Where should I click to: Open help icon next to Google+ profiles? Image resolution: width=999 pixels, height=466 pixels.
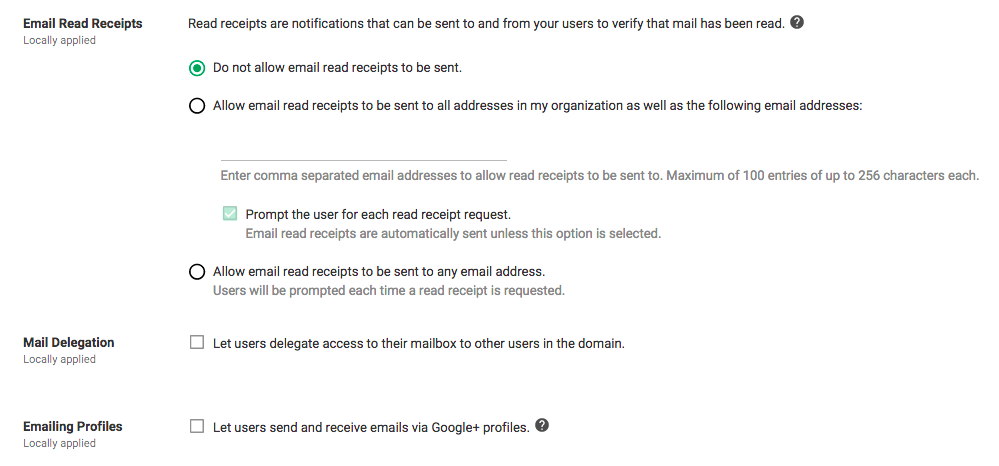(542, 426)
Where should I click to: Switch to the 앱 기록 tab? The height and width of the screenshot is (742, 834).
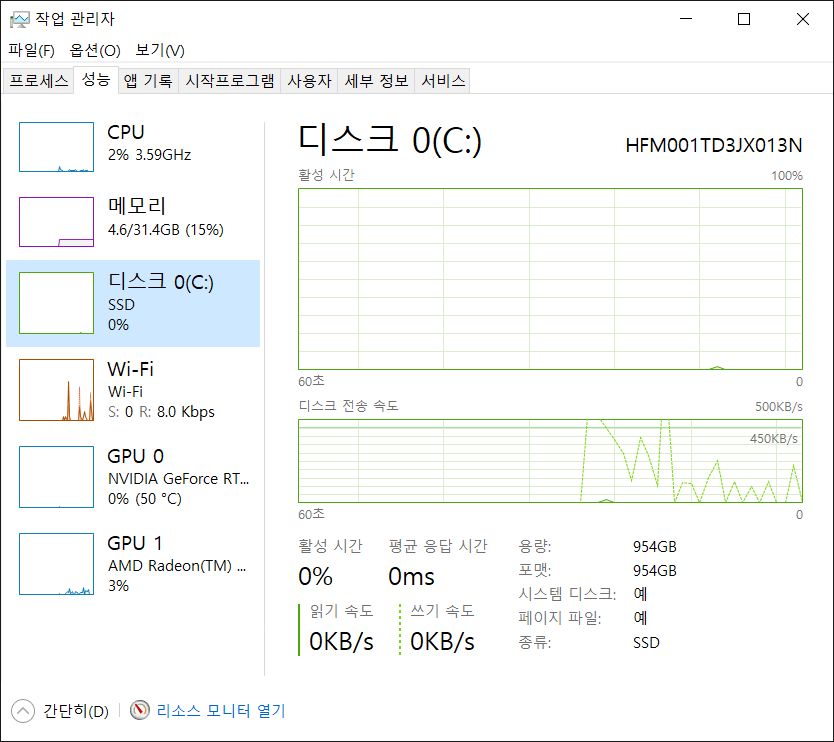(148, 81)
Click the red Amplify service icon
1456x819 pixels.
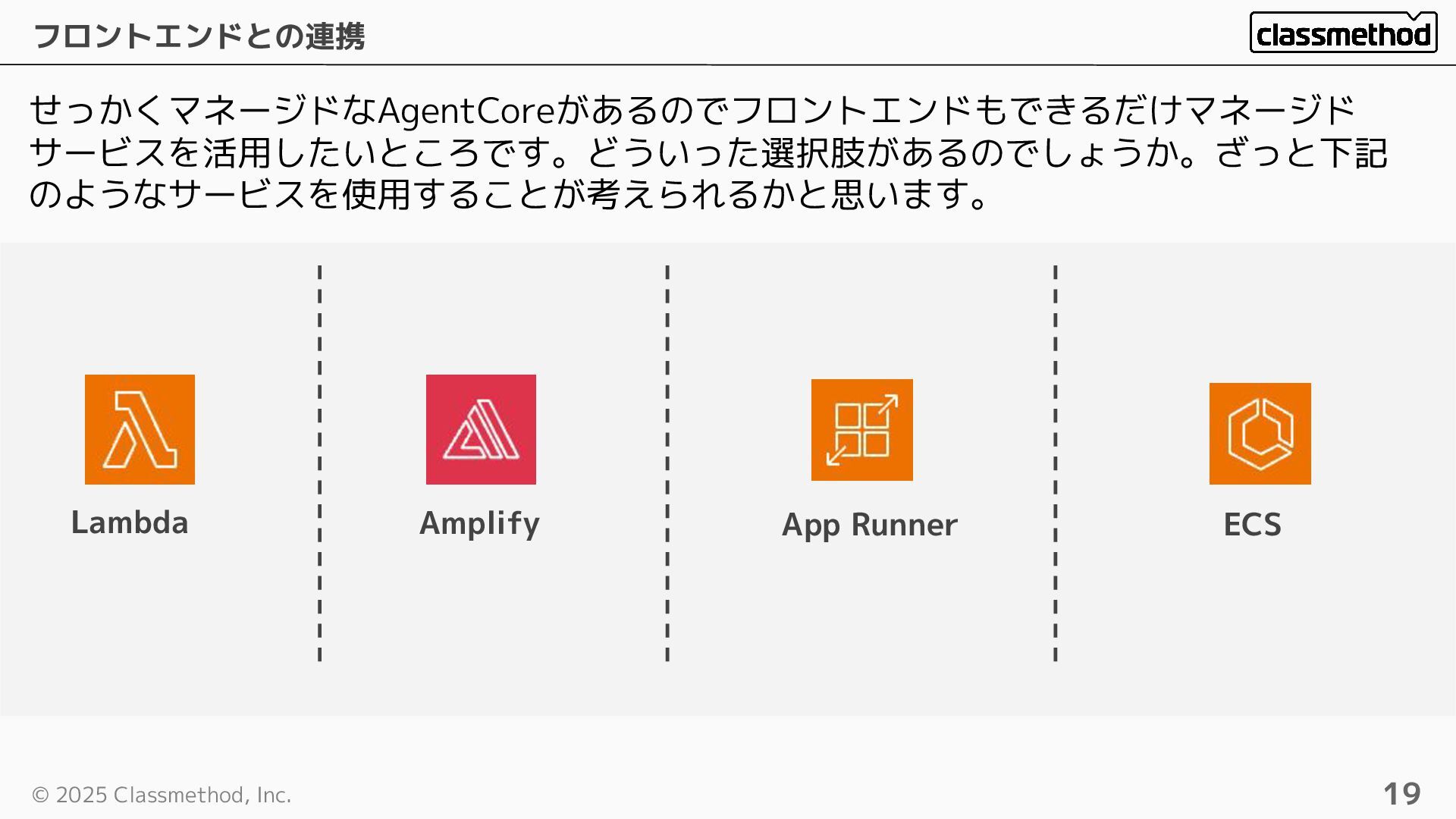click(x=481, y=429)
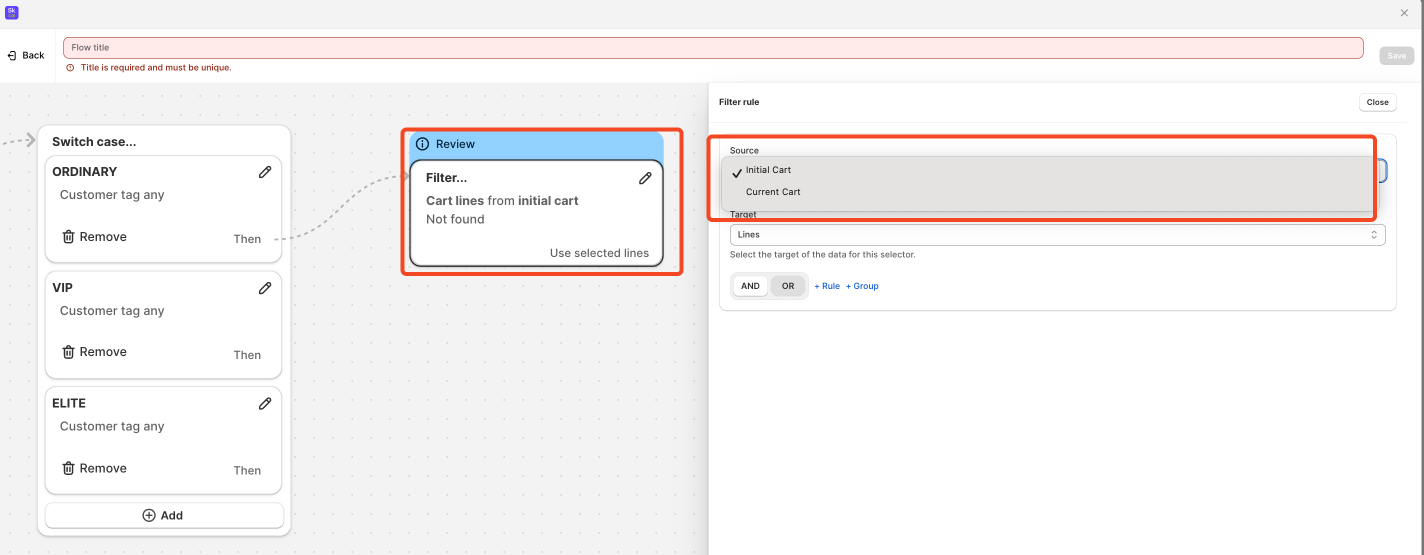
Task: Close the Filter rule panel
Action: (x=1377, y=102)
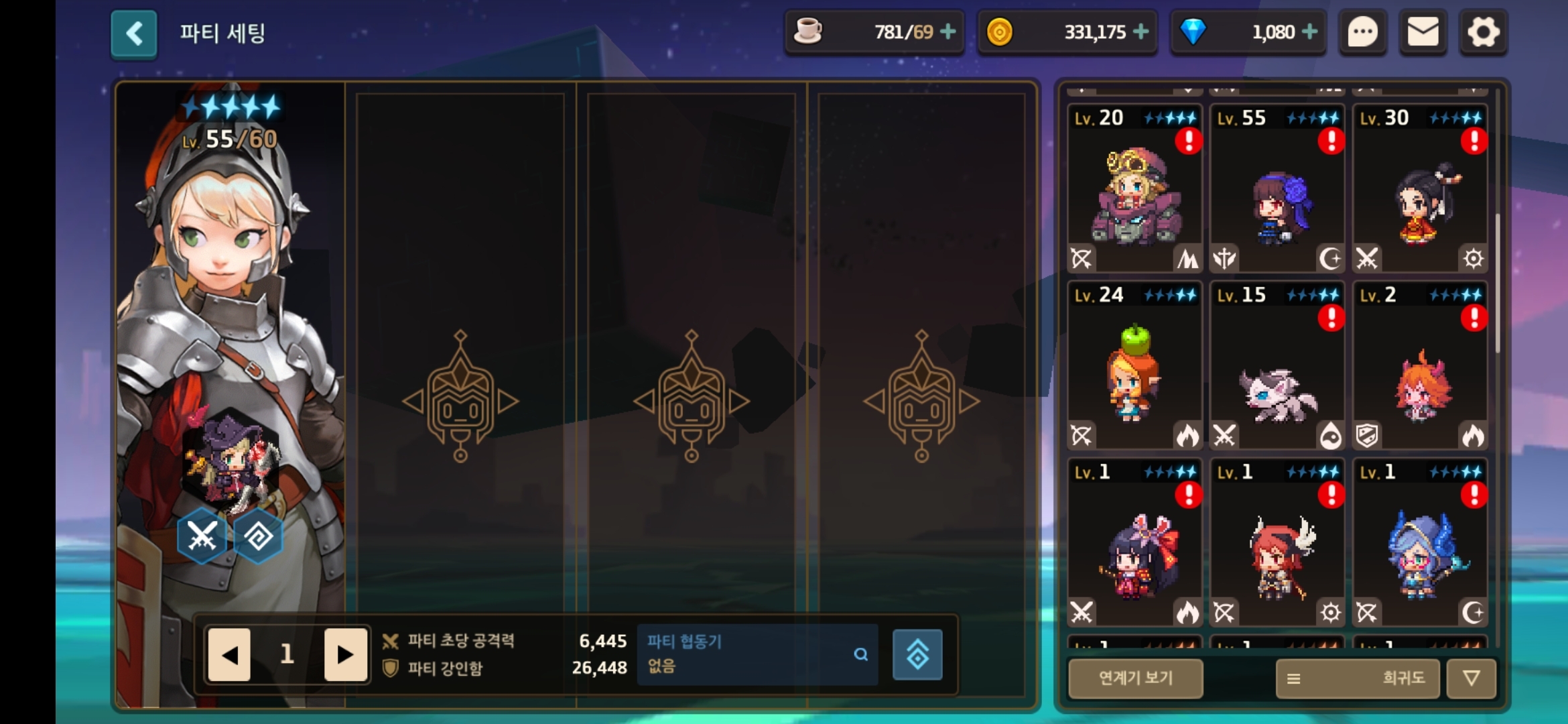Select the Lv. 15 white wolf hero

click(x=1277, y=365)
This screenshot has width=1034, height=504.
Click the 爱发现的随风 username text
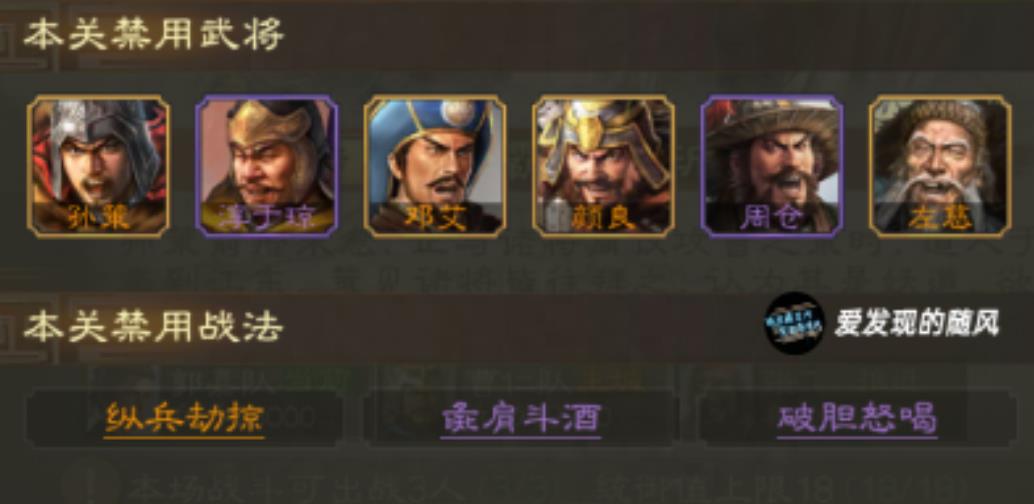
++++++++
[Activity]
Reproduce the listing exactly. The pictures are to be omitted.

[Response box]
Where should I click to: Open help icon next to Google+ profiles? Image resolution: width=999 pixels, height=466 pixels.
(542, 426)
Where should I click to: Switch to the 앱 기록 tab? The height and width of the screenshot is (742, 834).
(148, 81)
Click the red Amplify service icon
1456x819 pixels.
click(x=481, y=429)
Task: Close the Filter rule panel
Action: (x=1377, y=102)
Select the Lv. 15 white wolf hero

click(x=1277, y=365)
This screenshot has width=1034, height=504.
Click the 爱发现的随风 username text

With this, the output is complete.